Putting an atypical spin on the relentless pop fiction assault of zombies, radio personality/disc jockey Vinnie Penn rides a horse of a different color. The walking dead sport the usual gray pallor studded with crimson, but Penn’s polychromatic palette is more extensive. It’s a Whiter Shade of Pale mixed with Purple Rain; at once ghostly and bruised. In DJ Zom-B & The Ungrateful Dead, the author takes a sardonic look at the medium in which he works, while executing a twisted flying leap into the most popular subgenre around. The tone is satiric yet sensitive; bitter and bittersweet. Within the social comment and snark resides a tale about relationships. Penn whips the been-there-done-that formula into a cynical concoction with heart. The lingering longing for reciprocated love may lumber and drag its foot. And, to continue the zombie metaphor, it is hard to permanently kill.

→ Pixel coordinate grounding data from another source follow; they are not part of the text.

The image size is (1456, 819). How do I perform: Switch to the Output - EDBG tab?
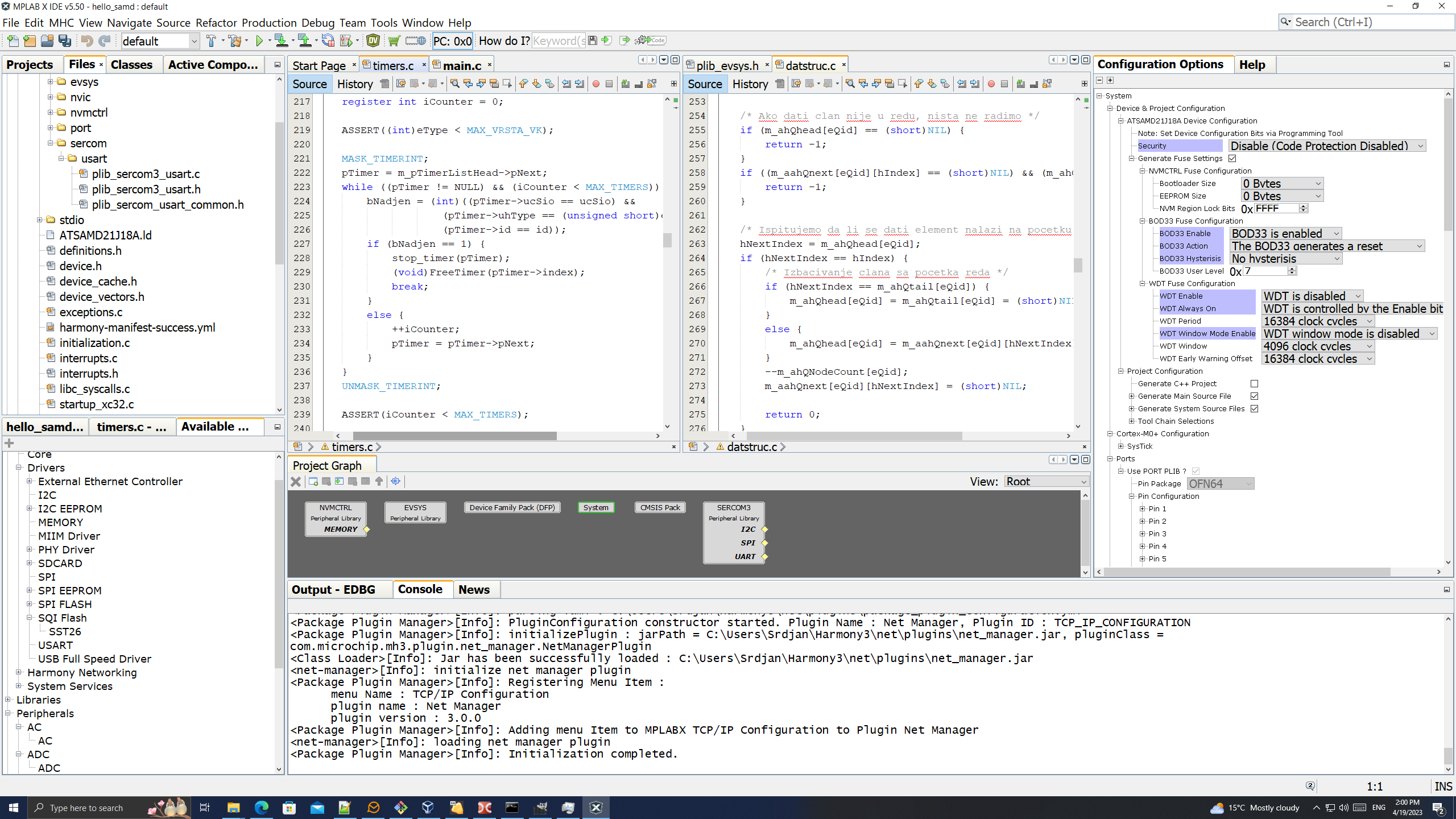pyautogui.click(x=333, y=590)
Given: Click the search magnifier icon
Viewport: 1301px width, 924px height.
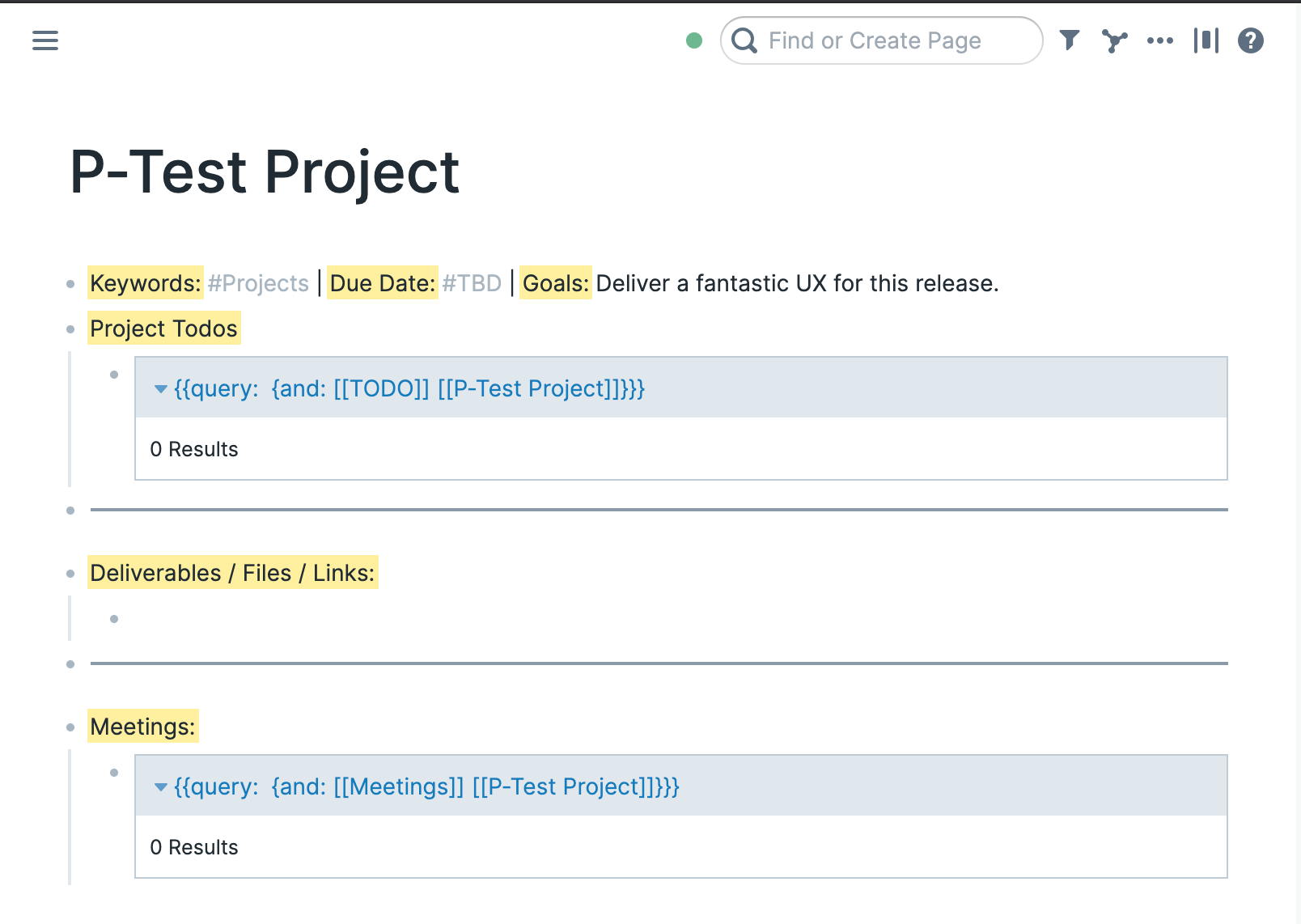Looking at the screenshot, I should click(x=745, y=40).
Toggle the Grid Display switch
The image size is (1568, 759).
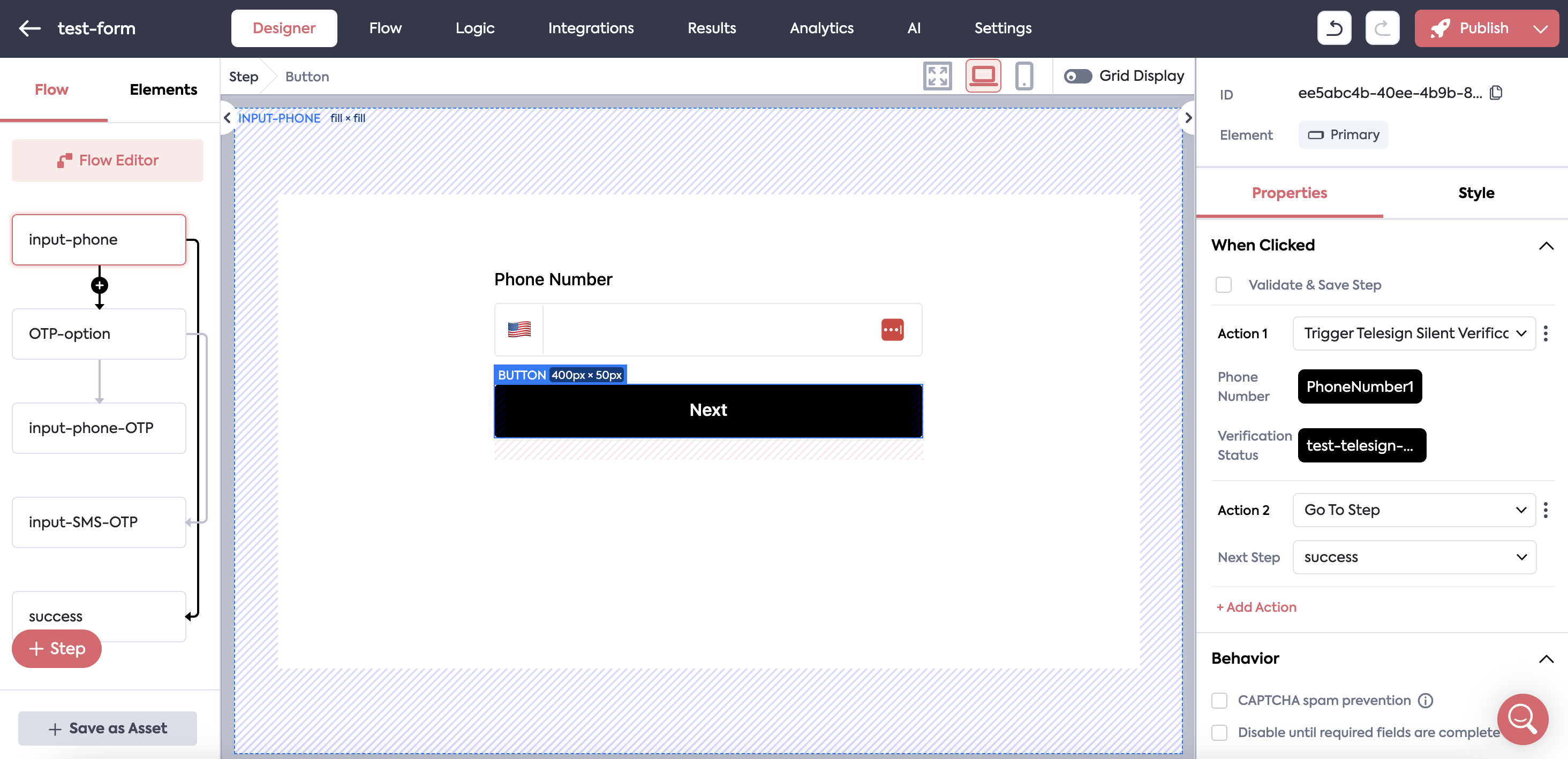click(1077, 76)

Down on his luck radio disc jockey Luke Zombulli, more popularly known as DJ Zom-B, is embarrassed by his workplace moniker. It isn’t such a swell sobriquet to own to when the walking dead take over his hometown of New Haven, Connecticut. The Z word doesn’t inspire trust or confidence. Jaded Luke has other emotional baggage, which extends far beyond a nuisance of a nickname. His anger management issues, guilt, and frustration with his career and personal life, intertwine and isolate. He employs gallows’ humor as a coping mechanism: “The mailman’s cries are a combination of delirium and gut-wrenching pain, and he’s hitting a high note that is reminiscent of a time I saw Mariah Carey perform at the honoring of a record label exec.”

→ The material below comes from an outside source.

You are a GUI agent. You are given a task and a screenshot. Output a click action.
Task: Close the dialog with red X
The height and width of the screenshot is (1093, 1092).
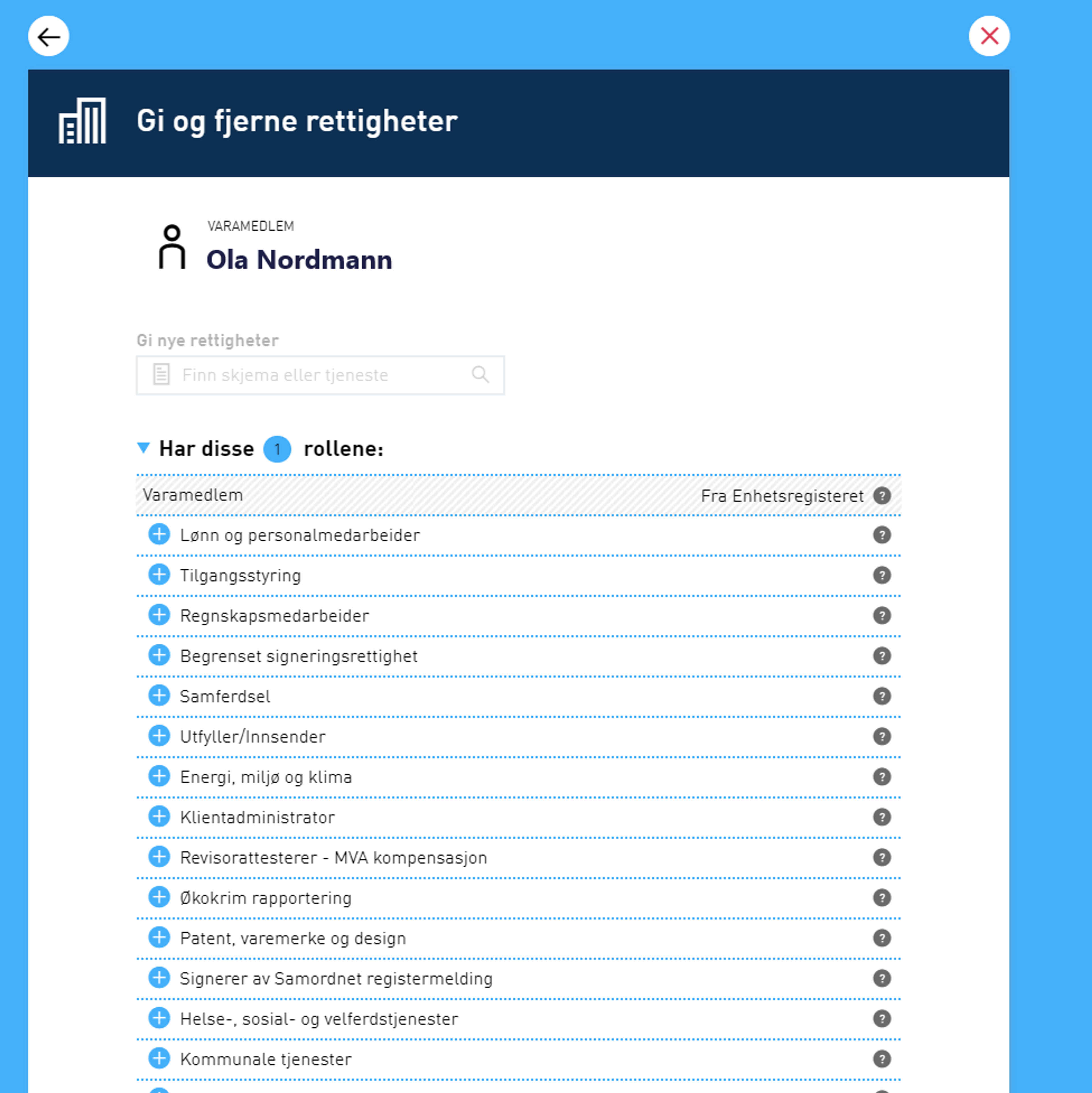tap(988, 37)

References to the recording industry abound; razor sharp in their cutting observations. When Luke’s unfortunate path again crosses that of declining pop star Mercedes, the couple doesn’t initially make beautiful music together. She is guarded by Smack, her muscle bound lover/co-worker. Smack’s impressive physique chips away at the already fragile ego of the protagonist. The hard and toned body is put to the test when dealing with the legion that rises from the dead. Additional attacks come from the monstrously inhumane: A police force bent on serving up violence rather than protecting survivors; creating further chaos. Abuse of power is rampant as a maverick lawman orchestrates human-zombie smackdowns. The cop relishes the events, with the sadistic gusto of a Roman emperor with the best seat in the arena.

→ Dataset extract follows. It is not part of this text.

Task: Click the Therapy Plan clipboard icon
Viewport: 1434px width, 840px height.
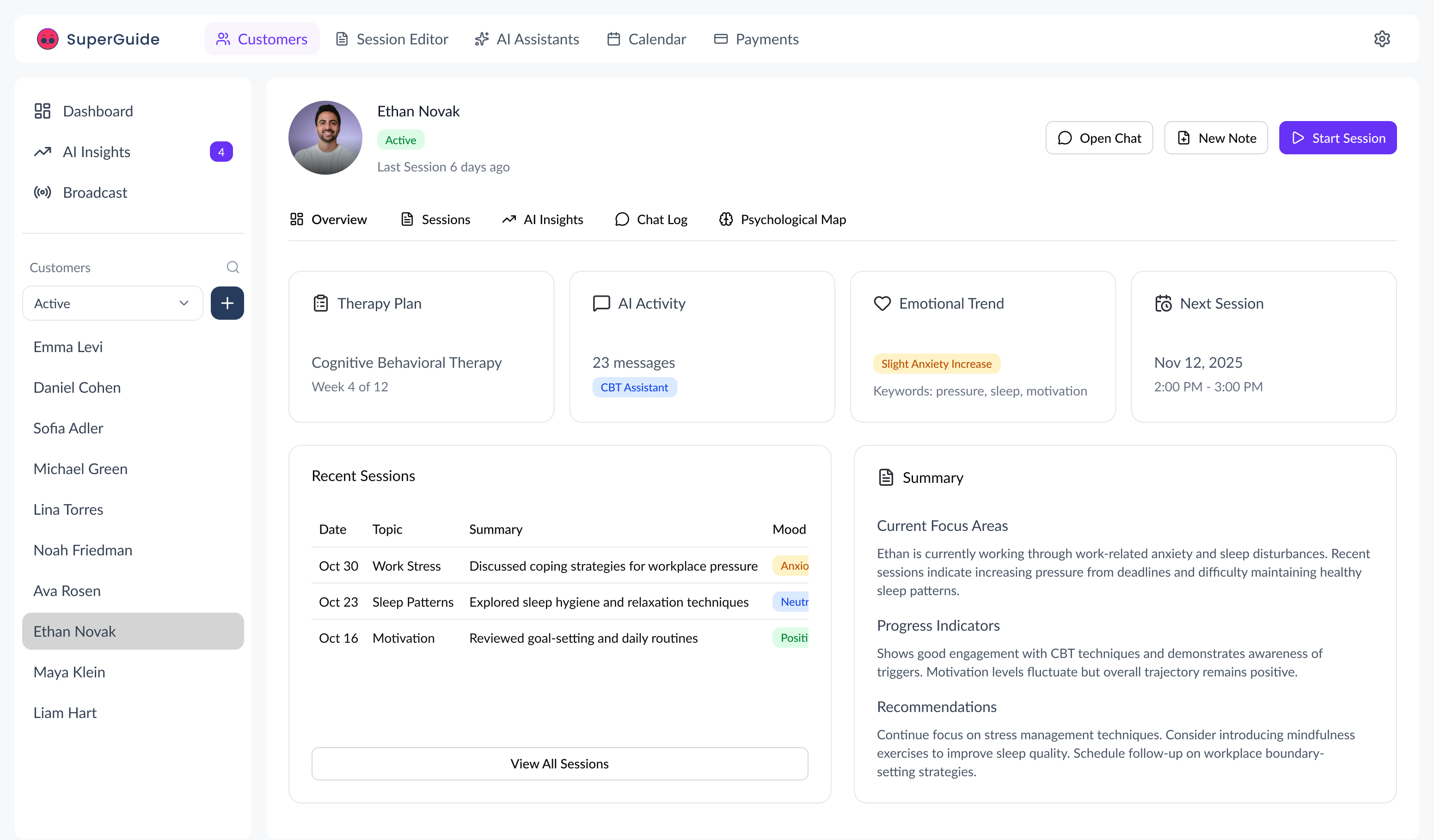Action: point(320,303)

The aforementioned trio of prey keeps company with a jaundiced radio sound engineer, who could be in the throes of transformation into a brain eater. There are others who join the assembly; peripheral characters, given odd bits of business and quirky traits to define them. Mostly, however, the narrative is about love and loss. Luke lost both parents to cancer. The cold cavernous chasm, of an abandoned casino’s atmosphere, prompts mournful introspection: “I am reminded of Hospice, its endless floors, the nonstop cries, and the bedding being eternally swapped out, and the leaving your parents to watch Wheel of Fortune but having to turn it up considerably because the person next to them is writhing in agony and making no brittle bones about it.” One type of horror promotes thoughts of another.

Feeling devoid of hope, and wit’s end with witticisms, the dejected deejay struggles with meeting his end: “Death’s hand is easier to shake if you were deemed lovable by someone other than your mother or father, but its grip is even more crushing to someone whose heart never swelled, whose love was never returned.” Poetic and caustic, romantic and raucous, Vinnie Penn adroitly covers the bases. DJ Zom-B & The Ungrateful Dead is fiendishly funny, dead-on in its satire, and dear at its core.